**EXERCISES**
1. According to the debate transcript on university funding, on what date was the Browne report published?
2. Continue the debate transcript on university funding from its final sentence.

**SOURCE**

------

I wonder whether my right hon. Friend can help me. I have been pondering whether any measure of comparable controversy has ever gone through this House with so little debate and in such a short space of time. Can he help me? Is there any example of that?
In preparing for the debate this evening, I, too, asked myself that, and I struggled to think of another example of when the House had so little time to consider something so profound.
Nobody can be under any misapprehension about the scale of the change that is being proposed. Lord Browne said:
“What we recommend is a radical departure from the existing way in which HEIs”—
higher education institutions—
“are financed…Our recommendations will lead to a significant change”.
The plain truth is that the Browne report, which is radical and significant in its implications, has not even been debated in the House yet. Since the report was published, on 12 October 2010, there has been one urgent question, when the Secretary of State was forced to come to the House and explain what was going on, and one ministerial statement, on 3 November. However, there has been no debate at all on the Browne report in Government time—none.
It would be not only ironic, but tragic and a dereliction of the House’s duty—and a bad example to the UK Youth Parliament.
As my hon. Friend encourages me to talk more about the UK Youth Parliament, I should say that we need time to consider the views of Sam Hatzigeorgiou, a 16-year-old, who says:
“I am seriously considering giving up any hope of university education. Please think about that before you vote.”
Why can we not have time to consider what Chloe Shaw, who is just 15 years old, says? She says:
“I will be 18 when the policy comes into action. I am so worried about the rise in tuition fees. I am only going to be applying for the cheapest universities. Shouldn’t I be making the most of my abilities, rather than going for the cheaper options?”
Will my hon. Friend add to his list the views of the students of All Saints school in my constituency? A couple of weeks ago, they told me that they see themselves facing a triple whammy: the loss, for many of them, of the EMA; the scrapping of Aimhigher; and the removal of the opportunity to go into higher education.
My right hon. Friend’s point is well made. Traditional industrial areas, such as his and mine, are in need of all those schemes to encourage people and give them a fair chance to go to university. We need time to discuss that.

------

**DATASET CONTENT**
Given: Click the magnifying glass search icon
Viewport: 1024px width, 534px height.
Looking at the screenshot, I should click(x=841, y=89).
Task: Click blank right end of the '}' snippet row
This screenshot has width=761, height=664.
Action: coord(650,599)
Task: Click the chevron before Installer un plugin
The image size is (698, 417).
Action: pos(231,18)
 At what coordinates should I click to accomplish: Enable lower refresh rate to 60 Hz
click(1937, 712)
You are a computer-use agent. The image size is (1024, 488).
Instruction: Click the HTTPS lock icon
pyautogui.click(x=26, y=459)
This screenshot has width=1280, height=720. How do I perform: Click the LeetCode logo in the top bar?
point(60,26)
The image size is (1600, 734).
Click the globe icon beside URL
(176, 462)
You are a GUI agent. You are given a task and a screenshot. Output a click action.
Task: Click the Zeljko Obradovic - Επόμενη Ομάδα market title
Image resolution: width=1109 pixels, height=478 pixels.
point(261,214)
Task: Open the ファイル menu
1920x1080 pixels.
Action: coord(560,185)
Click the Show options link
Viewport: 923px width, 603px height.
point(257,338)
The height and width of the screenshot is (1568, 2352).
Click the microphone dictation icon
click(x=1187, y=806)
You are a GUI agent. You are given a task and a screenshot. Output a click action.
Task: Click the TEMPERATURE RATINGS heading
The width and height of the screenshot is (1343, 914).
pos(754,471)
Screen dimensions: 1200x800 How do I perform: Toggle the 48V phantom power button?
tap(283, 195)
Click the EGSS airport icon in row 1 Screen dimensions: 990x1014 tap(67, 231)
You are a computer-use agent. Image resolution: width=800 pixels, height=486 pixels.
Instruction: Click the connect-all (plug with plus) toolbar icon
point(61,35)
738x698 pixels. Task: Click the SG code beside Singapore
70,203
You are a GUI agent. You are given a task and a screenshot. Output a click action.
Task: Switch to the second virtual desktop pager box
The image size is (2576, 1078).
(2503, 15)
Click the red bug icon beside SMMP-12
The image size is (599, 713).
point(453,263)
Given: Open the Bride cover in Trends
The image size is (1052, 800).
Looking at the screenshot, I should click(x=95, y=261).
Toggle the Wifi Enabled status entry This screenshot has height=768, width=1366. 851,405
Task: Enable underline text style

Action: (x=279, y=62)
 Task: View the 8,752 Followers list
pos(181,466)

------

**ANSWERS PER TASK**
1. 12 October 2010

2.
We need time to discuss other matters of which young people may not be fully aware. At the moment, they are just aware that it will cost them more to go to university, but perhaps they are not aware that some universities might not exist in future because they are threatened by teaching cuts. Without being parochial, I should like to discuss my university, Keele, where there will be an estimated 46% cut in the teaching grant, from £29 million to £13.5 million.
The Chair always seeks to ensure that there is a good opportunity at business questions for right hon. and hon. Members to raise issues of concern to them. I know the hon. Gentleman would not expect me to say now for how long business questions will run. That would be wholly unreasonable of him, and he is not an unreasonable man, but I note what he says, I bear it in mind and I will make what I hope is a reasonable judgment in the circumstances at the time.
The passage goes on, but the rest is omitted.